Starting with the line that contains "How do I perform: Toggle", copy each line exactly through the end of the listing, and omit all pictures.

> [DATASET RECORDS]
● ● ●

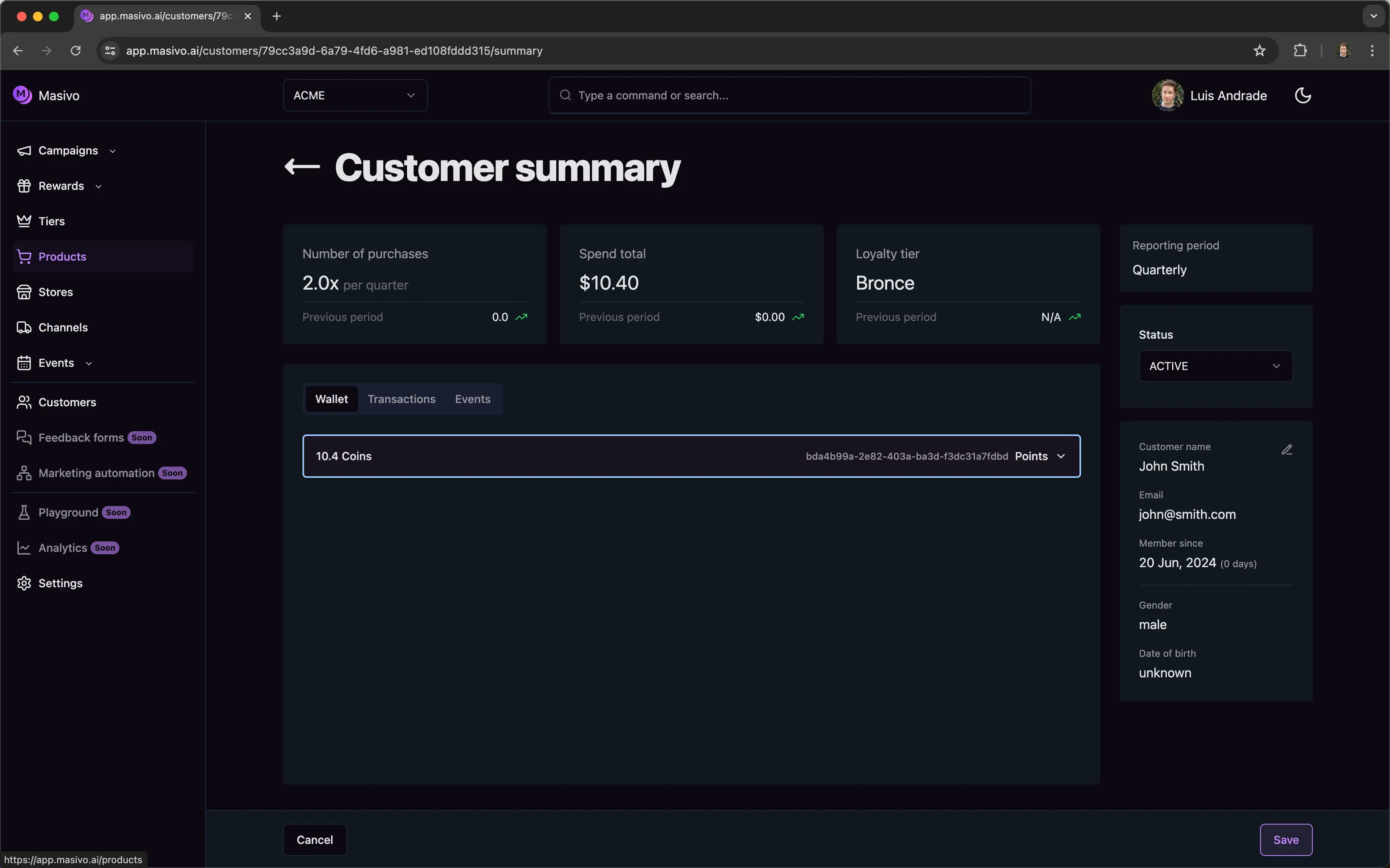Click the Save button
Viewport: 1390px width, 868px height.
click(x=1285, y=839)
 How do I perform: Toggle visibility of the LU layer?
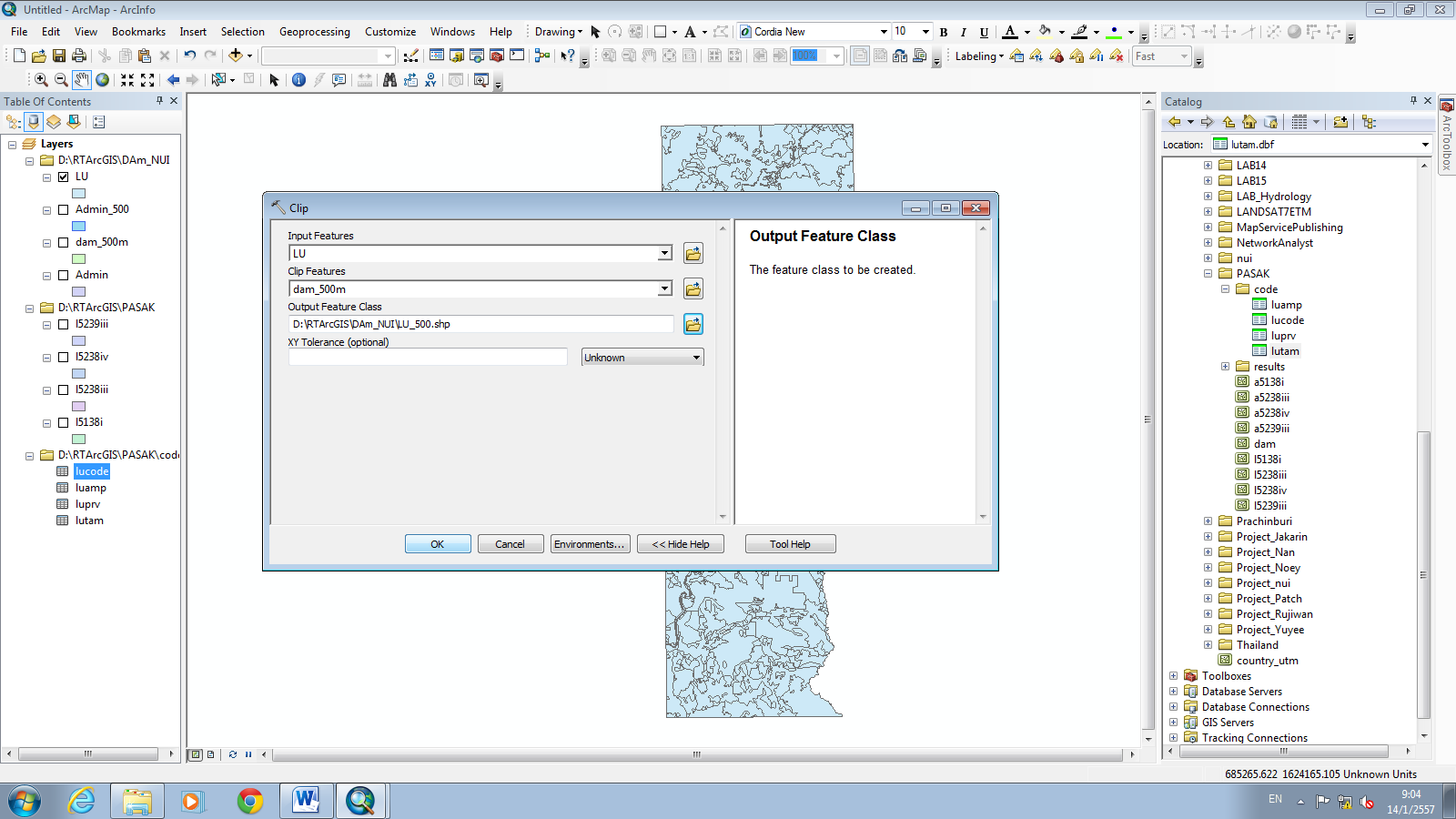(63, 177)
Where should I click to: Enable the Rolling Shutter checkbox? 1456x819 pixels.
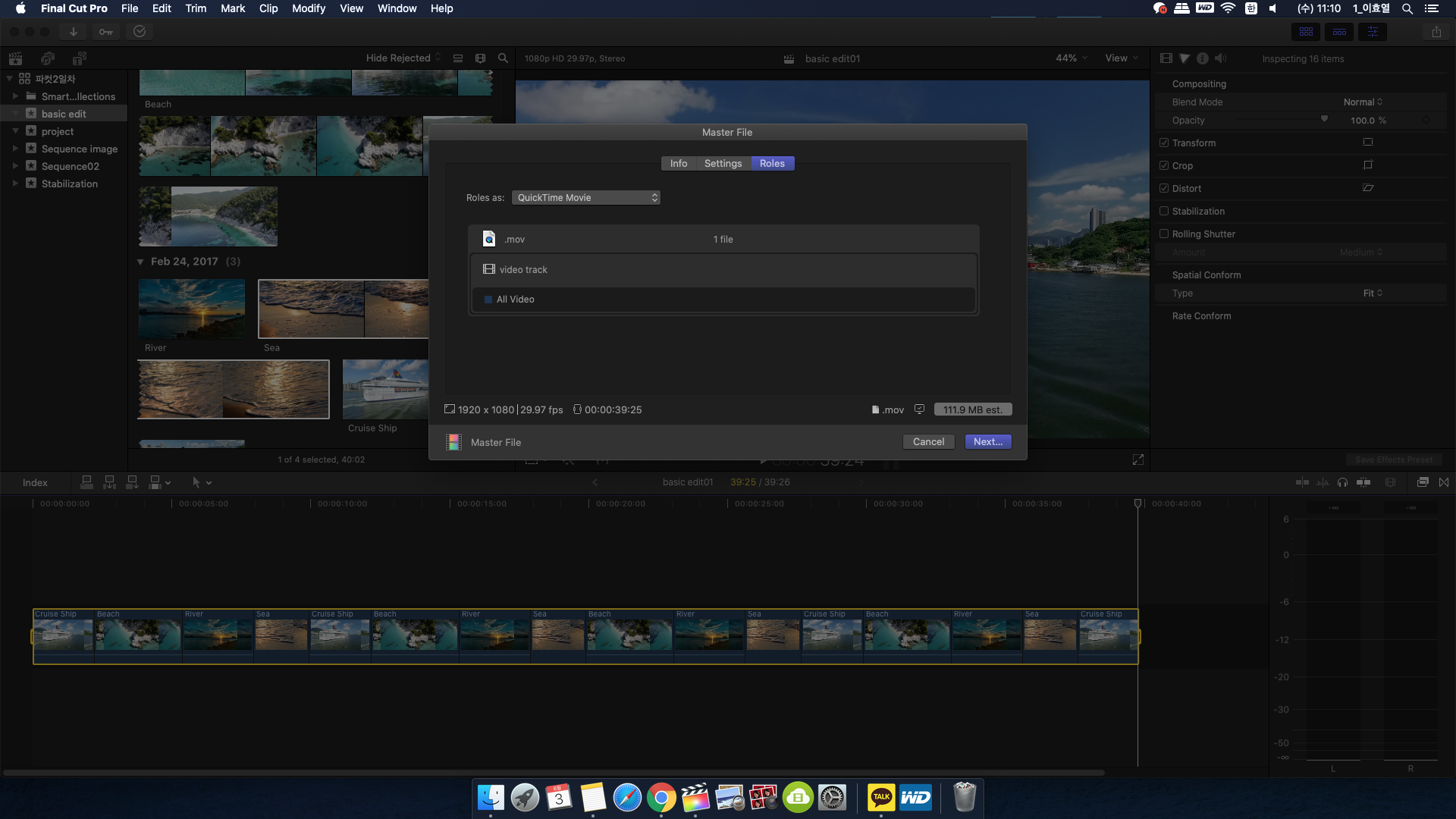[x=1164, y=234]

● ● ●

> [RESPONSE FOR THIS EXERCISE]
 How do I perform: Toggle visibility of the LU layer?
(63, 177)
Where should I click to: Enable the Rolling Shutter checkbox? 1456x819 pixels.
[x=1164, y=234]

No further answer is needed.